Range to output from the entries below: the line containing "Swiss Army Knife of WiFi devices (95, 821)" through the line containing "Testimonials (199, 13)". Set it down exactly, ends included, nothing else.

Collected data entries

-- -- --

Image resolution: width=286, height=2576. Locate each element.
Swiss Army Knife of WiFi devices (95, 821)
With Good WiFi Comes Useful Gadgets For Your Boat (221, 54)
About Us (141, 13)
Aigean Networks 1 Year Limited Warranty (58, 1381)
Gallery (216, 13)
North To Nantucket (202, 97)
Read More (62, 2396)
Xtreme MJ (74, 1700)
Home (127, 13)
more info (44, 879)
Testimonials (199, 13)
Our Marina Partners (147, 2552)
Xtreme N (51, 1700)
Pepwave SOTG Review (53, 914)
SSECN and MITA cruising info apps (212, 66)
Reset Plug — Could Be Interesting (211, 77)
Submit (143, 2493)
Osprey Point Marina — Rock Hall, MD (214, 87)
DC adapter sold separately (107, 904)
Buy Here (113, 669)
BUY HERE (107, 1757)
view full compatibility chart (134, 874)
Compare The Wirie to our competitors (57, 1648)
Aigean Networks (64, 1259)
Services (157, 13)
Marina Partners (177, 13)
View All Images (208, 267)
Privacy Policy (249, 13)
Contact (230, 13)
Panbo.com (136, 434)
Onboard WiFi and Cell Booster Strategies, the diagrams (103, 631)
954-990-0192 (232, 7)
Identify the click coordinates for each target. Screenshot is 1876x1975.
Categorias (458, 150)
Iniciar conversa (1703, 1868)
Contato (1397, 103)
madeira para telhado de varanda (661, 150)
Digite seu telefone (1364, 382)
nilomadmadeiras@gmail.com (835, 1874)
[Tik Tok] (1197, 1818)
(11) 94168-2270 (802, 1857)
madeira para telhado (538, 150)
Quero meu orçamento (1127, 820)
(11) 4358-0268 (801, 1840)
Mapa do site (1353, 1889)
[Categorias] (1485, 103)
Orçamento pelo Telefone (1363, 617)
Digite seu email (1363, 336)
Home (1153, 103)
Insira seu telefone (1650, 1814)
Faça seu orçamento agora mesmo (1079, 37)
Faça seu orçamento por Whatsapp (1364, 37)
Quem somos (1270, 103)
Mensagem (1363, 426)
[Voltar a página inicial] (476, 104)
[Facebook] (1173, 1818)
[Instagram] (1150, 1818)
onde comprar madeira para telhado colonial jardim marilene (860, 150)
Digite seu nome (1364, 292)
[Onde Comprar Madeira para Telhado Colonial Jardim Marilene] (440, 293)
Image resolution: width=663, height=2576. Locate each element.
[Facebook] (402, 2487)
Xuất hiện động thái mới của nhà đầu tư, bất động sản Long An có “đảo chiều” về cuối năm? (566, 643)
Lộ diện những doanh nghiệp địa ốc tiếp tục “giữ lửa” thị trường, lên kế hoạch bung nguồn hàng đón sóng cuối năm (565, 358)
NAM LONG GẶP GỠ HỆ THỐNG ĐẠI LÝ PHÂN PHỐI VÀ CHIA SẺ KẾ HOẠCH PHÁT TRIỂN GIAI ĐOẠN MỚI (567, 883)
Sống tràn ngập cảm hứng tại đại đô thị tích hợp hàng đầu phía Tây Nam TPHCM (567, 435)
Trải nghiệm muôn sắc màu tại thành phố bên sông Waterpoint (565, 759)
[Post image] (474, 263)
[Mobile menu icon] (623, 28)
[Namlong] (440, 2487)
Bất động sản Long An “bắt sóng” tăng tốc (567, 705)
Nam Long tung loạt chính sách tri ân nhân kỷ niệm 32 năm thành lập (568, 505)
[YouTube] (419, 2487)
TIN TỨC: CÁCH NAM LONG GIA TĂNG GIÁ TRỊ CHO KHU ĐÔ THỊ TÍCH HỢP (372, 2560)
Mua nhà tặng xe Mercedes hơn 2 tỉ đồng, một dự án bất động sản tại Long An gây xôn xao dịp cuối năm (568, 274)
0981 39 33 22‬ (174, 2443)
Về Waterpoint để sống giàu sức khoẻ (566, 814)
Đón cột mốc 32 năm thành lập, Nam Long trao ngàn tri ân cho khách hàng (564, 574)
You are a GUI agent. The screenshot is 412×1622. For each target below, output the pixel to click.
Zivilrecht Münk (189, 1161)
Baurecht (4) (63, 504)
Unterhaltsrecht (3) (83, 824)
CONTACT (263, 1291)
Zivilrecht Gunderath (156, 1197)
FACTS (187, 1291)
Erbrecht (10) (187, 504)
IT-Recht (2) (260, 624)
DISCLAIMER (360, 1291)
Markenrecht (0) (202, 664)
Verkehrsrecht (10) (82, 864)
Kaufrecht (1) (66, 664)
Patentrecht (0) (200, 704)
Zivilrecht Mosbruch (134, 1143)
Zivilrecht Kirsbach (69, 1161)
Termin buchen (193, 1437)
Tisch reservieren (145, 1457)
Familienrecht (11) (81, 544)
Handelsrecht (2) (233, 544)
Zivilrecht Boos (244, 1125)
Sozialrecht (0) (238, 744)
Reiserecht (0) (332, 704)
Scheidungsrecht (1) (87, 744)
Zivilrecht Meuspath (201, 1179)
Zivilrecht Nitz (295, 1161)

-- -- --

## SOLUTION
Swiss Army Knife of WiFi devices (95, 821)
With Good WiFi Comes Useful Gadgets For Your Boat (221, 54)
About Us (141, 13)
Aigean Networks 1 Year Limited Warranty (58, 1381)
Gallery (216, 13)
North To Nantucket (202, 97)
Read More (62, 2396)
Xtreme MJ (74, 1700)
Home (127, 13)
more info (44, 879)
Testimonials (199, 13)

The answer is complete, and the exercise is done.